TEXTO DEL DOCUMENTO ▸
↓↓↓
He guardado mi confinamiento con una disciplina casi militar. Tenía miedo al contagio. Recuerdo los primeros días de la pandemia, hace un año, en que me levantaba, abría mi habitación y el olor a humo del vertedero de Duquesa era tan grande que tenía que encender abanicos para que éste fuera menor, abría ventanas y comenzaba mi día.
Pasé meses y meses recluida en mi casa, no permitía que nadie me visitara. Mis hijos y nietos venían en sus carros y se detenían en el parqueo para saludarme. Mi terror era tan grande que no quería ni siquiera hablar por teléfono. Me dediqué a leer algunos libros y escribir todo cuanto llegaba a mi memoria desde que tuve uso de razón.
↑↑↑
ENTRADAS DE DATOS ▸
↓↓↓
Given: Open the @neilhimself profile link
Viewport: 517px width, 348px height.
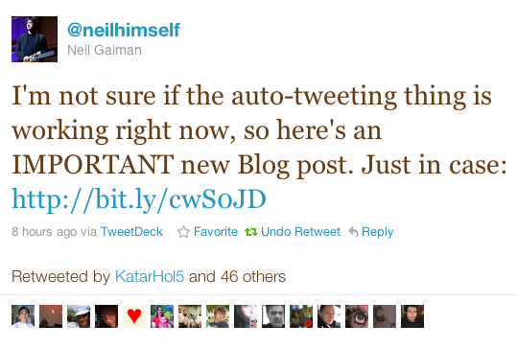Looking at the screenshot, I should pos(124,30).
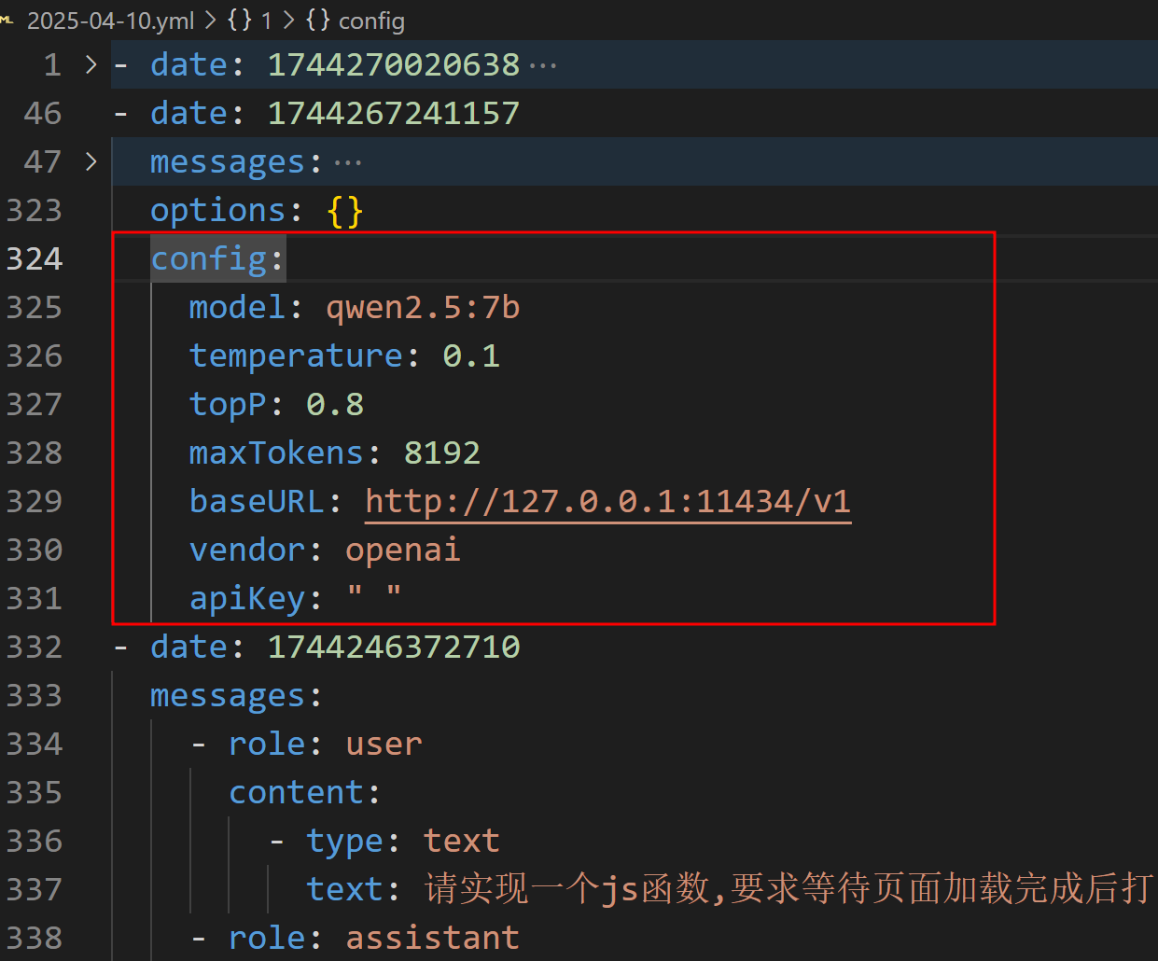Click the braces icon before breadcrumb item 1
This screenshot has height=961, width=1158.
[x=240, y=20]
↑↑↑
CONSIGNA DEL EJERCICIO ▸
Sigue escribiendo el relato sobre el encierro durante la pandemia a partir de su última oración.

RESULTADO DEL EJERCICIO ▸
En la medida en que fueron pasando los días, fui soltando un poco, mis hijos ya entraban a mi casa y mis nietos aunque guardando distancia, podían jugar en mi sala. (En ella les tengo un canasto de baloncesto).
Se hablaba de la vacuna, pero las esperanzas nuestras eran verdes. Estábamos en una lista lejana. Los países ricos acaparaban y los pobres como nosotros llenos de incertidumbre.
Un día sin más ni más se comenzó a hablar de vacunas para nuestro país, pero las que se mencionaban no ofrecían esa confianza, según los comentarios internacionales, pero más vale aceptar lo que hay y no quedarnos con las ganas.
La pregunta más común que se escuchaba era: ¿Te vas a vacunar? Yo siempre fui de las que contesté, “desde que lleguen”. Es más, llegué a decir que hasta la de Maduro me ponía, (que eran unas gotitas que se ponían cuatro debajo de la lengua y que eran “las gotitas milagrosas de San Gregorio Hernández”).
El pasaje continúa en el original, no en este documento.